Re: Hit-metering: to Proposed Standard? from Koen Holtman on 1996-11-22 (ietf-http-wg@w3.org from October to December 1996)

From: Koen Holtman <koen@win.tue.nl>
Date: Fri, 22 Nov 1996 01:02:06 +0100 (MET)
To: Paul Leach <paulle@microsoft.com>
Cc: mogul@pa.dec.com, fielding@kleber.ICS.UCI.EDU, http-wg%cuckoo.hpl.hp.com@hplb.hpl.hp.com
Message-Id: <199611220002.BAA03051@wsooti04.win.tue.nl>

Paul Leach:
>
>>From:  Roy T. Fielding[SMTP:fielding@kleber.ICS.UCI.EDU]
[...]
>>The other harm I mentioned is the implicit suggestion that
>>"hit-metering" should be sanctioned by the IETF.  It should not.
>>Hit metering is a way for people who don't understand statistical
>>sampling to bog down all requests instead of just those few requests
>>needed to get a representative sample.

To add a note: These are my thoughts on hit metering too (though I
could not have expressed them so eloquently as Roy did).  I feel that
the IETF should not sanction hit metering _unless_ it can be shown
that not doing so will lead to an internet meltdown.

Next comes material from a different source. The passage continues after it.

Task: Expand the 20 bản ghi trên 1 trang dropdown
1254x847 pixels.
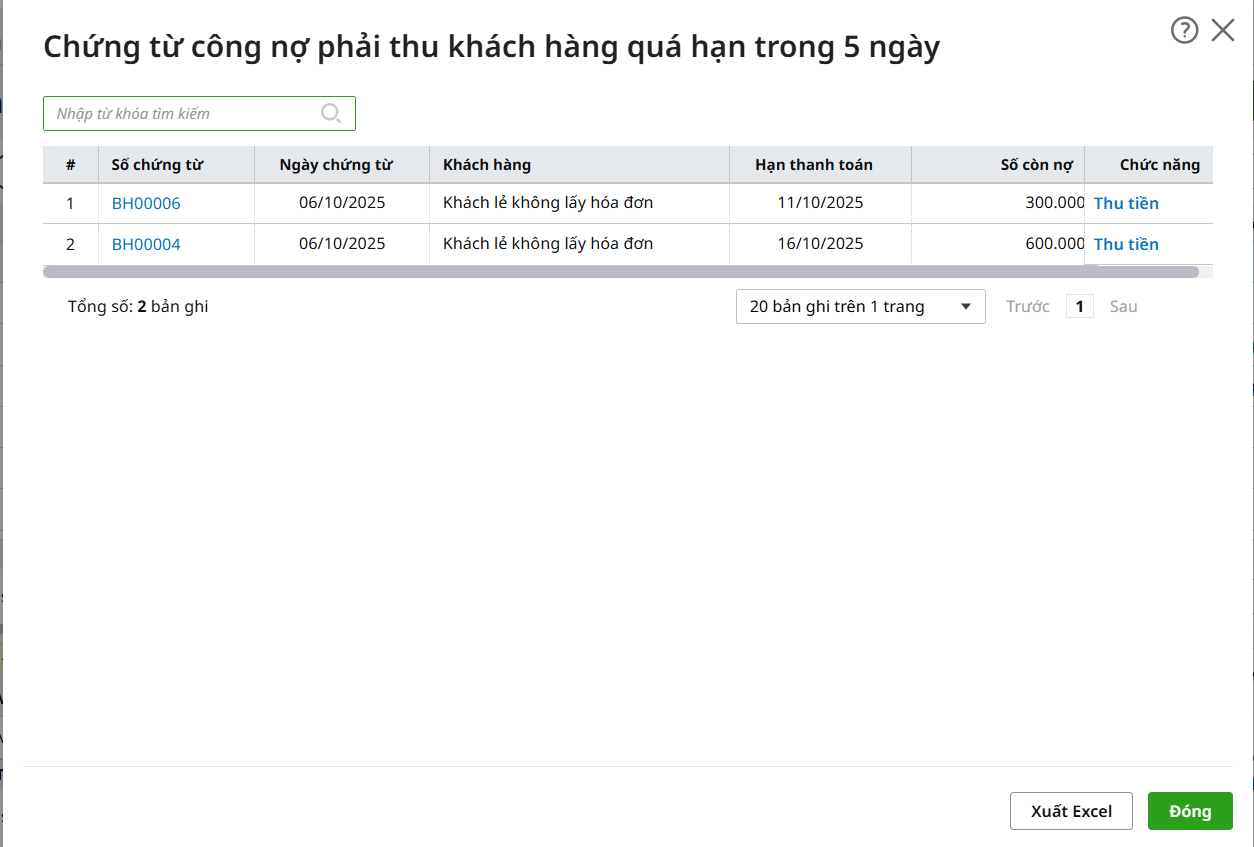Action: (x=860, y=307)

Those sites who don't understand statistics, and who want to double
their income by having a mechanism that will double their directly
measuable hits, will find a hit doubling mechanism whether it is
sanctioned by the IETF or not.

Those sites who want to report better statistics can be helped in much
cheaper ways.

[...]
>Or are you implicitly proposing
>        Cache-control: proxy-revalidate;stale-probability=.01
>(where the new directive "stale-probability=.01" (spelled however you
>like) means that the cache should make an entry be stale with
>probablility .01 at each access;

It is interesting that you bring this up.  I have been playing with an
idea like this for the past few days.  My idea is that, whenever a
user agent which supports `bogohits' makes a request to its internal
cache, it must, with a 1 in 1000 probability, add the headers

  Cache-control: no-cache
  BogoHit: PQR

to the request.  The Cache-Control header ensures that the request
always propagates to the origin server.  PQR is some characterization
the cause of the request (user clicked on link / loading of inlined
object / reload / request by web robot, etc ).  By counting the
BogoHit headers and multiplying by 1000, the origin server gets an
estimate of the actual hit count.  Well-known statistical formulae
give the accuracy of the obtained number.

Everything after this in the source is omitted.